● **PROBLEM**
Emit an exact copy of the lines running from the start of the records to the line containing "Select the Χρόνος", both included.

*** Opening of SOURCE INFORMATION ***

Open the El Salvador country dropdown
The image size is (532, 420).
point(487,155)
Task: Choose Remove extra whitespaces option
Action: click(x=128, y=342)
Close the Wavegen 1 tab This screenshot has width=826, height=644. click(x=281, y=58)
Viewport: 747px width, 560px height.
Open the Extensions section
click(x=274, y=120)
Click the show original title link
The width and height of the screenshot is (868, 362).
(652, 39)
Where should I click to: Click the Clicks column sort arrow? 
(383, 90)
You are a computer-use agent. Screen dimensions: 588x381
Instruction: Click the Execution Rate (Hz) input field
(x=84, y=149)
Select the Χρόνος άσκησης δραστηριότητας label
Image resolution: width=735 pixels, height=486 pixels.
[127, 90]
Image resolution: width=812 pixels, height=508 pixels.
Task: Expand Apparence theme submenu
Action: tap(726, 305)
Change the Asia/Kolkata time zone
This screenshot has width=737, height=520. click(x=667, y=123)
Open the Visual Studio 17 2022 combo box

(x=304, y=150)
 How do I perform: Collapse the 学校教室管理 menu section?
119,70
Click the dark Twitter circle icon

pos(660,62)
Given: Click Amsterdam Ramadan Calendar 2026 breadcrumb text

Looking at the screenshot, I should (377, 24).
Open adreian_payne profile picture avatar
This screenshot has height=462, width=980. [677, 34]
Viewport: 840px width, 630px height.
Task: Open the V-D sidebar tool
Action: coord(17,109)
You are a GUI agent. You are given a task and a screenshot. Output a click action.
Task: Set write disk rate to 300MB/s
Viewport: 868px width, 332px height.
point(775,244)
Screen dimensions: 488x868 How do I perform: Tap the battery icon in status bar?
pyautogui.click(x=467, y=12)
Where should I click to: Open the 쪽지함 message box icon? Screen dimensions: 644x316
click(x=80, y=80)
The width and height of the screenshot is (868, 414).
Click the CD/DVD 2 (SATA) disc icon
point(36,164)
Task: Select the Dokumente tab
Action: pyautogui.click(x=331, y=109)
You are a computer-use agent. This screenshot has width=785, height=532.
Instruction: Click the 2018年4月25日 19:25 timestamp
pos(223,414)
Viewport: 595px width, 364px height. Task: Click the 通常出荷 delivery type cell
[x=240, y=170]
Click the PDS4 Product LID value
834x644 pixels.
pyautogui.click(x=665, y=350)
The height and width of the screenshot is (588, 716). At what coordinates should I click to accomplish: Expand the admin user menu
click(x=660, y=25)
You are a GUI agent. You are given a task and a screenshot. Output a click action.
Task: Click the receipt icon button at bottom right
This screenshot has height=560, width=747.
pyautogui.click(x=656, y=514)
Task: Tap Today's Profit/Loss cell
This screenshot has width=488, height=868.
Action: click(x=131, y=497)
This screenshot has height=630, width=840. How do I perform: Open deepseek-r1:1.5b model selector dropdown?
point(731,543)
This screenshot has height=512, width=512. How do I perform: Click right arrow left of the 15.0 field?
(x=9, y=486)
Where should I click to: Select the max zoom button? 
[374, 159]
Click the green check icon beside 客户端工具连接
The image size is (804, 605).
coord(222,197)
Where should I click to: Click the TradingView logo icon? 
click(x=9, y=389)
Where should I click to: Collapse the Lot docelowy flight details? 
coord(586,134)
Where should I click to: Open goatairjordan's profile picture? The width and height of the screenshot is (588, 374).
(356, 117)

*** Close of SOURCE INFORMATION ***

● **WRITTEN ANSWER**
Open the El Salvador country dropdown
The image size is (532, 420).
point(487,155)
Task: Choose Remove extra whitespaces option
Action: click(x=128, y=342)
Close the Wavegen 1 tab This screenshot has width=826, height=644. click(x=281, y=58)
Viewport: 747px width, 560px height.
Open the Extensions section
click(x=274, y=120)
Click the show original title link
The width and height of the screenshot is (868, 362).
(652, 39)
Where should I click to: Click the Clicks column sort arrow? 
(383, 90)
You are a computer-use agent. Screen dimensions: 588x381
Instruction: Click the Execution Rate (Hz) input field
(x=84, y=149)
Select the Χρόνος άσκησης δραστηριότητας label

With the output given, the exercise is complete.